**Exercise prompt**
Render the records below as a Markdown table with two columns, Number and Text, giving each nonblank line its own numbered row. Leave the pictures out of your answer.

* * * * * * * * *

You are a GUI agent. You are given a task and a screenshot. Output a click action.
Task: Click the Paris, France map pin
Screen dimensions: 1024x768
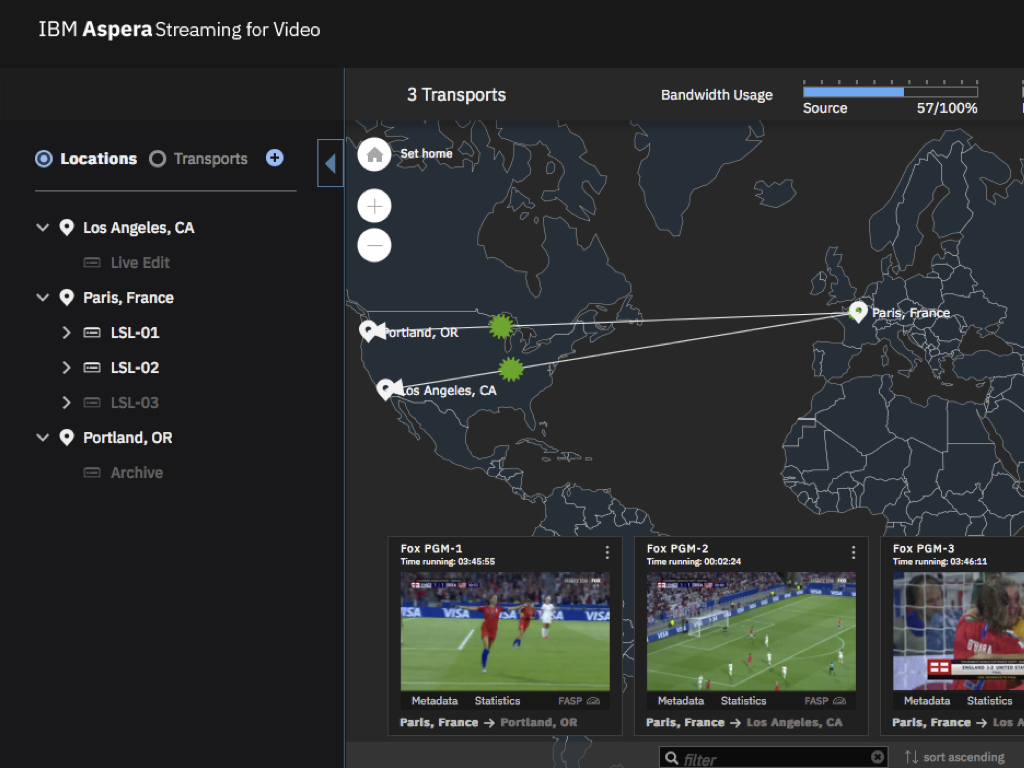[x=857, y=312]
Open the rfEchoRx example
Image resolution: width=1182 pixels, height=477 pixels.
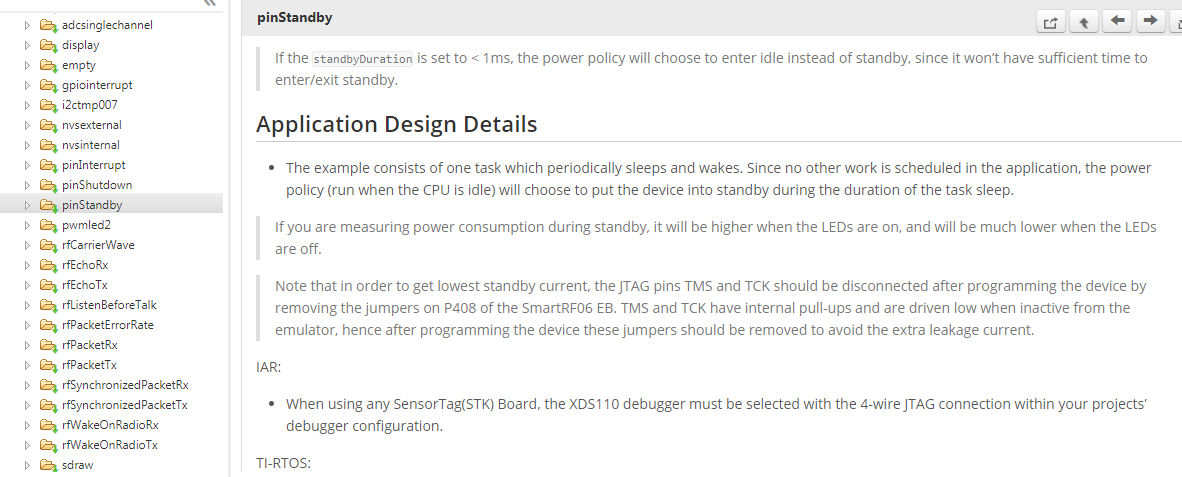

* * * * * * * * *

**Output of the task**
| Number | Text |
|---|---|
| 1 | You are a GUI agent. You are given a task and a screenshot. Output a click action. |
| 2 | Task: Click the Paris, France map pin |
| 3 | Screen dimensions: 1024x768 |
| 4 | [x=857, y=312] |
| 5 | Open the rfEchoRx example |
| 6 | Image resolution: width=1182 pixels, height=477 pixels. |